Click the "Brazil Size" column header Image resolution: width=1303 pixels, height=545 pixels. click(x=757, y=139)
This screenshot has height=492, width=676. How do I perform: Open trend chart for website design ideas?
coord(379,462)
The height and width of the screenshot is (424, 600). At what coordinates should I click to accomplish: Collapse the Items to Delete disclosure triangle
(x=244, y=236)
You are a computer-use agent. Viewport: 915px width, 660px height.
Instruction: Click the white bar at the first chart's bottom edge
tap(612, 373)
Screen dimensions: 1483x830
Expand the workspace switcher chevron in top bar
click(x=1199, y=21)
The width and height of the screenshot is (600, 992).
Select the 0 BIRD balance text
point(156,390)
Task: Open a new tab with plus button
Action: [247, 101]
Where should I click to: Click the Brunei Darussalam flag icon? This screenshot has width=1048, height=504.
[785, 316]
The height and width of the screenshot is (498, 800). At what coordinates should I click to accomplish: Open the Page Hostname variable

- - -

Problem description ::
Lay out the listing above as a numbered list, one line per item, omitting any blank lines.

Task result ::
1. Click the "Brazil Size" column header Image resolution: width=1303 pixels, height=545 pixels. click(x=757, y=139)
2. This screenshot has height=492, width=676. How do I perform: Open trend chart for website design ideas?
3. coord(379,462)
4. The height and width of the screenshot is (424, 600). At what coordinates should I click to accomplish: Collapse the Items to Delete disclosure triangle
5. (x=244, y=236)
6. You are a computer-use agent. Viewport: 915px width, 660px height.
7. Instruction: Click the white bar at the first chart's bottom edge
8. tap(612, 373)
9. Screen dimensions: 1483x830
10. Expand the workspace switcher chevron in top bar
11. click(x=1199, y=21)
12. The width and height of the screenshot is (600, 992).
13. Select the 0 BIRD balance text
14. point(156,390)
15. Task: Open a new tab with plus button
16. Action: [247, 101]
17. Where should I click to: Click the Brunei Darussalam flag icon? This screenshot has width=1048, height=504.
18. [785, 316]
19. The height and width of the screenshot is (498, 800). At what coordinates should I click to accomplish: Open the Page Hostname variable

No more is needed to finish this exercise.